CS230 • Deep Reinforcement Learning
- Motivation
- A Gentle Introduction to Reinforcement Learning
- Deep Q-Learning
- Applications of Deep Q-Learning
- Training Tricks in Deep Q-Learning
- Exploration vs. Exploitation
- Advanced Topics in Deep Reinforcement Learning
- Citation
Motivation
- Deep Reinforcement Learning (Deep-RL) lies at the intersection of two powerful paradigms: Reinforcement Learning (RL), which provides a framework for sequential decision-making under uncertainty, and Deep Learning (DL), which offers rich function approximation capabilities in high-dimensional spaces. Landmark achievements like AlphaGo and Deep Q-Networks helped propel Deep-RL into the spotlight—so let’s explore these breakthroughs in detail.
AlphaGo: A Breakthrough in Sequential Decision-Making
-
AlphaGo, developed by DeepMind, became the first program to defeat a world champion Go player, Lee Sedol, in 2016—an event that marked a milestone in AI history. Go had long been considered a particularly “AI-hard” domain.
-
The game’s complexity stems from its enormous state space and strategic depth:
- Played on a \(19 \times 19\) board.
- Each intersection may hold a black stone, a white stone, or be empty, yielding roughly \(3^{19\times19} \approx 10^{172}\) possible configurations.
- The branching factor and delayed rewards make this game intractable for conventional search-based systems.
-
The success of AlphaGo hinges on combining deep neural networks with intelligent search.
-
The following figure (source) illustrates AlphaGo’s two-network framework—policy network guiding move selection and value network evaluating board positions—coupled with Monte Carlo Tree Search (MCTS) to achieve master-level Go play:
- AlphaGo initially used supervised learning to imitate strong human games, then improved through self-play using reinforcement learning to iterate on both networks.

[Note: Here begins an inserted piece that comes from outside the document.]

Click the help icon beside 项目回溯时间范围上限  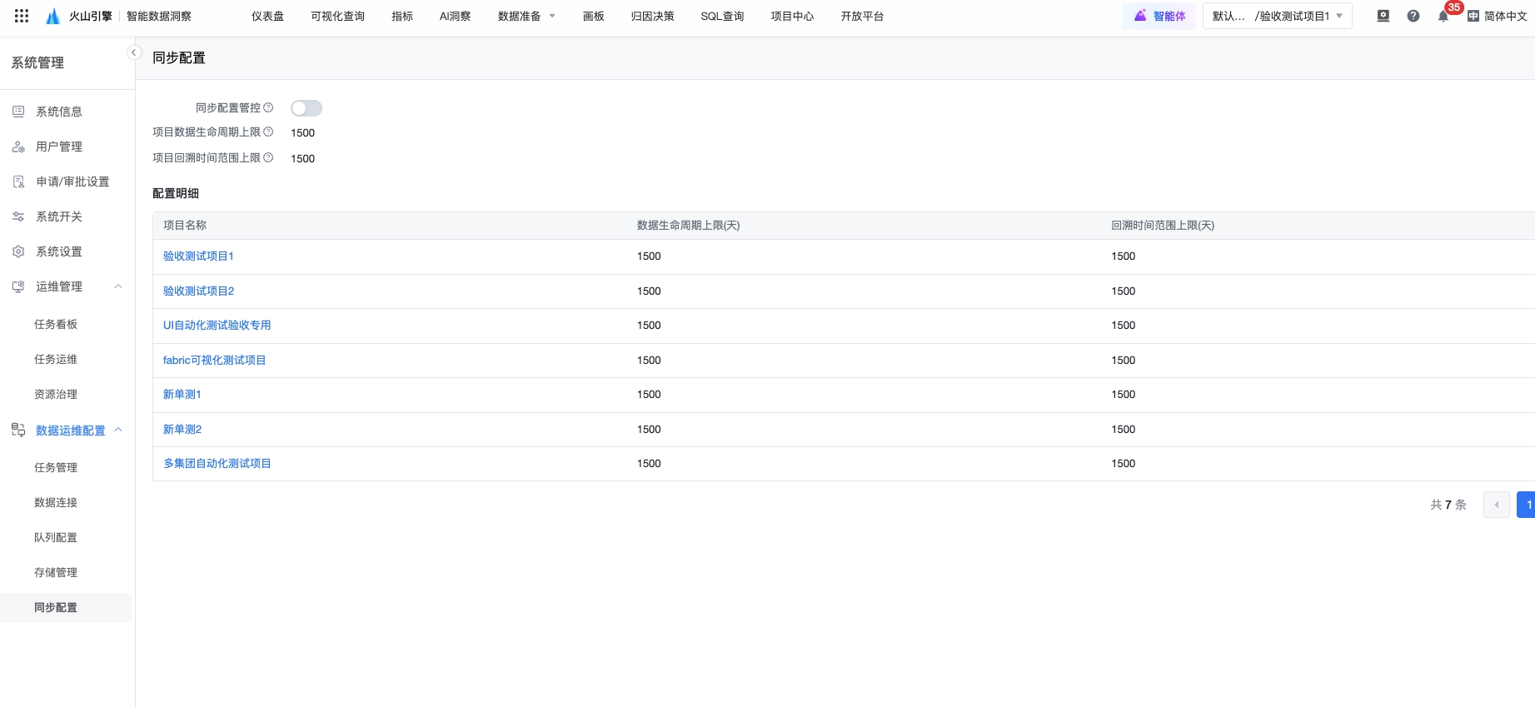tap(268, 157)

Human-Level Control via Deep Reinforcement Learning
-
A year before AlphaGo’s breakthrough, DeepMind introduced the Deep Q-Network (DQN), which demonstrated super-human performance in numerous Atari 2600 video games—all from raw pixel input and without human-crafted features.
-
The DQN replaced the Q-table with a deep convolutional neural network—processing visual input, representing the state, and predicting Q-values for each action.
-
Here is a schematic of the DQN’s architecture, showcasing the convolutional layers processing game frames and the final outputs estimating action values:
-
The following figure (source) shows the CNN-based Deep Q-Network (DQN) architecture for Atari games, mapping stacked frames to Q-value outputs for each action.
- This demonstrated that RL agents could learn directly from high-dimensional perceptual inputs—a key leap toward general-purpose learning agents.
Historical Context
- In 1997, IBM’s Deep Blue defeated Garry Kasparov at chess using brute-force search with engineered evaluation heuristics.

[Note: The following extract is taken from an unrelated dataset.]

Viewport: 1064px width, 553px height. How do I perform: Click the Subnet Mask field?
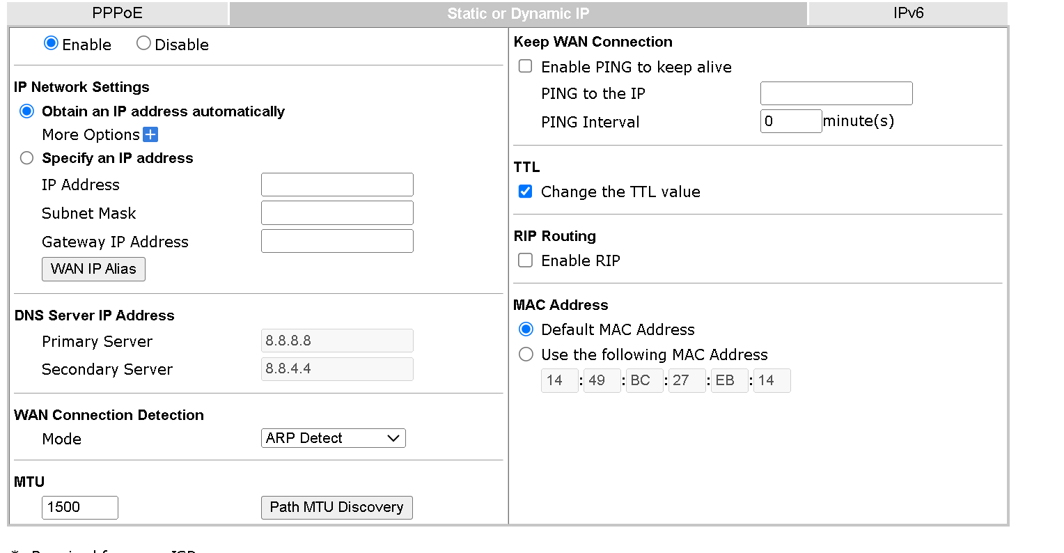click(337, 212)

- In 2015, DeepMind’s DQN mastered diverse Atari games with a single general-purpose algorithm.
-
In 2016, AlphaGo defeated a world-class Go player using a hybrid of deep neural networks and tree search.
- The more than 18-year gap between Deep Blue and AlphaGo reflects the significantly higher complexity of Go and the necessity of function approximation via deep learning to scale to such domains.
Key Insights
- RL reframes problems from predicting immediate labels to optimizing sequences of actions toward long-term goals.

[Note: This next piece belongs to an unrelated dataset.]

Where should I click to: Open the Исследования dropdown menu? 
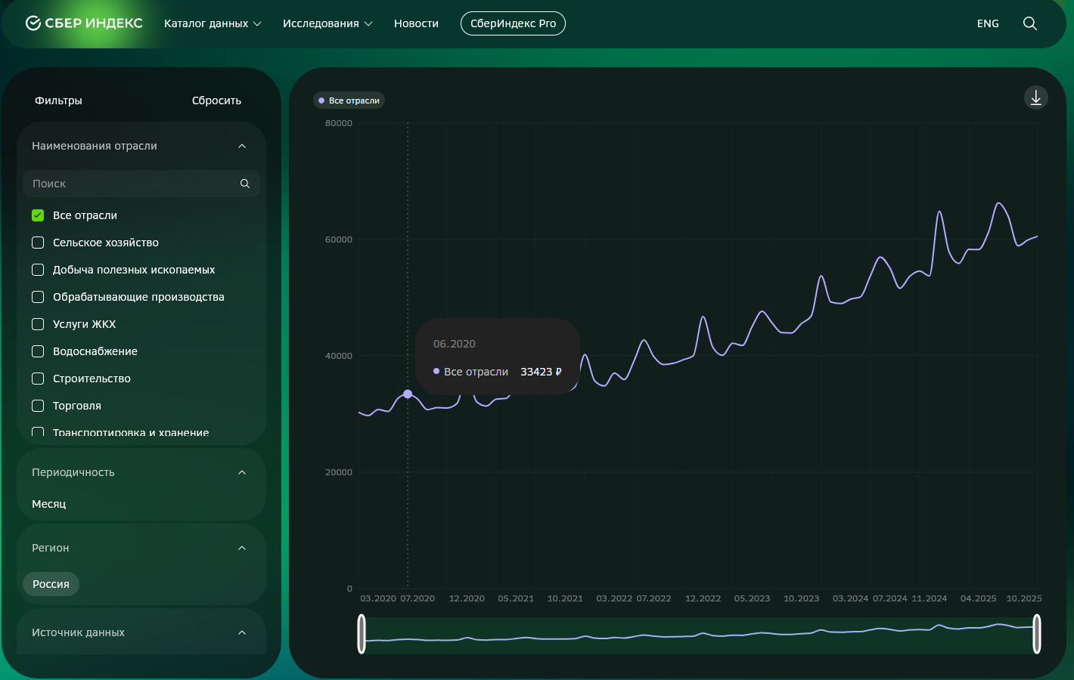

- Deep neural networks provide scalable function approximation to represent value functions and policies in complex, sensory-rich environments.
- The synergy of RL and DL enabled agents capable of learning from raw perceptual data—without hand-crafted features or game-specific logic.
A Gentle Introduction to Reinforcement Learning
- To build an intuitive foundation in Reinforcement Learning (RL), we explore a toy example that embodies its core concepts: states, actions, rewards, policies, and optimality. This simple game illustrates how agents evaluate action sequences and learn to make optimal decisions.
Case Study: “Recycling Is Good”
-
Imagine a small grid world where your goal is to dispose of waste:
- You can choose between a normal bin (less desirable) and a recycling bin (more desirable).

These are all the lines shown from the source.